The action taken within this method is largely up to the application developer. The method, might, for example, simply display an alert to notify the user of the error.

[edit] Releasing Memory

The final step prior to testing the application is to make sure that any memory allocated during the application lifecycle is released. This is achieved within the viewDidUnload method:

- (void)viewDidUnload {

        // Release any retained subviews of the main view.

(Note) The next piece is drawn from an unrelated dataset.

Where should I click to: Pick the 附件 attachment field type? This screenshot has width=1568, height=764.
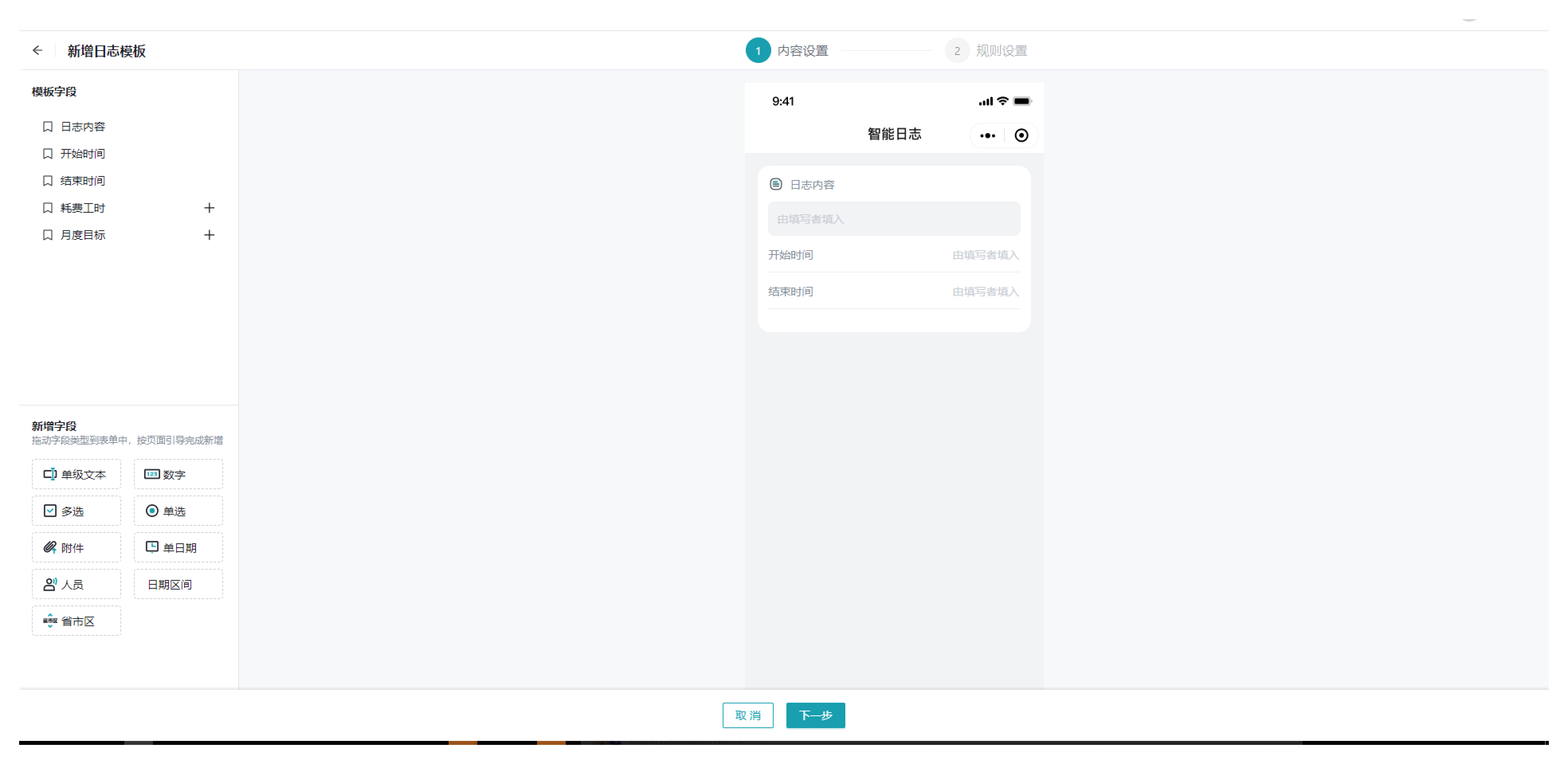(x=76, y=547)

        // e.g. self.myOutlet = nil;

        self.latitude = nil;

        self.longitude = nil;

        self.horizontalAccuracy = nil;

        self.verticalAccuracy = nil;

        self.altitude = nil;

        self.startLocation = nil;

        self.distance = nil;

        self.locationManager = nil;

}

[edit] Building and Running the iPhone Location Application

Click on the Run button located in the Xcode project window toolbar. If any compilation errors are encountered correct those problems and try again. Once the application has compiled and linked it will launch into the iOS Simulator. Before location information can be gathered, the user is prompted to grant permission. Once permission is granted, the application will begin tracking location information. By default, the iOS Simulator will be configured to have no current location causing the labels to remain unchanged. In order to simulate a location, select the iOS Simulator Debug -> Location menu option and select either one of the pre-defined locations or Custom Location… to enter a specific latitude and longitude. The following figure shows the application running in the iOS Simulator after the Apple location has been selected from the menu:


Figure 47-2

To experience the full functionality of the application it will be necessary to install it on a physical iPhone device, a process that is outlined in the chapter entitled Testing iOS 5 Apps on the iPhone – Developer Certificates and Provisioning Profiles. Once the application is running on an iPhone the location data will update as you change location with the device.
One final point to note is that the distance data relates to the distance between two points, not the distance travelled. For example, if the device accompanies the user on a 10 mile trip that returns to the start location the distance will be displayed as 0 (since the start and end points are the same).